Congress’s investigative arm said Wednesday it will audit Oregon’s broken healthcare exchange site, which has yet to enroll even one person despite spending $304 million in federal funds.
{mosads}The U.S. Government Accountability Office said in a letter to Sen. Jeff Merkley (D-Ore.) it would look into how the funds were spent, and whether that money could be recovered from third-party contractors, among other things.
The GAO letter was in response to a request sent last month by Merkley and Sen. Ron Wyden (D-Ore.), both of whom are ObamaCare supporters. The senators noted their frustration with their home-state’s exchange in their request for a GAO investigation.
Four Republicans on the House Energy and Commerce Committee, led by Rep. Greg Walden (R-Ore.), sent a similar request to the agency last month.
“It is great news that the GAO has responded to our request to carefully examine what has gone wrong with the Cover Oregon website,” Merkley told The Hill in a statement. “I look forward to reading their recommendations about how to fix the system and avoid this happening in the future.”
Despite the website problems, Oregon is more than halfway to its Congressional Budget Office estimate of having 64,000 enrollees by the end of March, according to an Avalere Health analysis released last month. The state has relied solely on paper applications.
Oregon is running its own investigation into the botched launch. Gov. John Kitzhaber’s office didn’t return request for comment on Thursday, but told The Hill last month that it’s only the consumer portal that isn’t functioning properly, and that the state is “using large parts of the technology we purchased to calculate what people are eligible for, help them get access to financial assistance, and service their accounts.”
The GAO probe will be the first federal investigation into the handful of state-run ObamaCare sites, but it likely won’t be the last.
The agency said it will “undertake this work as part of a broader study planned to examine states’ health exchange websites.” The GAO declined to comment on what other states might be included in an investigation.
“As you are aware, GAO has received several requests from congressional committees and Members to examine a range of issues related to the healthcare.gov rollout,” the letter to Merkley said. “In these unique circumstances GAO will conduct one body of work but issue multiple products. GAO will also keep other committees of jurisdiction and members informed about the body of work.”
Lawmakers have set their sites on the exchange in Maryland, where state officials have been debating for months whether to abandon its faltering state-run exchange in favor of HealthCare.gov.
Reps. Andy Harris (R-Md.) and Jack Kingston (R-Ga.) sent a letter to Health and Human Services Inspector General Daniel Levinson last month asking for an investigation into Maryland’s exchange.
“By the end of the year, over $100 million federal dollars will have been spent on a project that should have cost much less, and doesn’t work,” they wrote. “As a result of the fact that Maryland appears willing to continue to waste tens of millions of more federal dollars, we ask that the investigation start immediately.”
Other states are likely to come under lawmaker scrutiny.

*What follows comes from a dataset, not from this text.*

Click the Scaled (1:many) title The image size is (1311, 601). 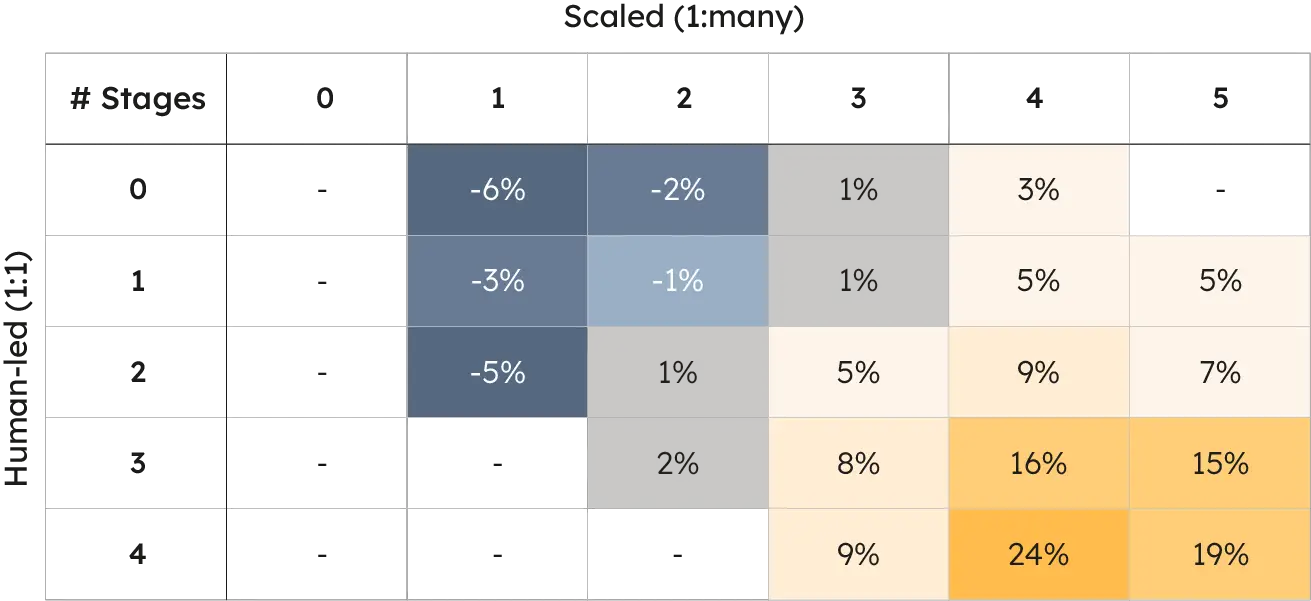684,18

In Massachusetts, the state’s healthcare exchange worked fine until it had to comply with the new healthcare law. Since October, the site has suffered frequent crashes and load problems.

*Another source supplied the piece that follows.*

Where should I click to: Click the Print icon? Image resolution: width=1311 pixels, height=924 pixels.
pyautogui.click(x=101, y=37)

Hawaii and Minnesota are two other problem sites.
The scrutiny of the state enrollment portals is a shift from October, when the federal site, HealthCare.gov, was out of service but state-run exchanges in California, New York, Connecticut, and even red Kentucky appeared to be humming along.
In Connecticut, state officials are seeking to capitalize on their success, offering fee-based healthcare consulting services to the states that have stumbled.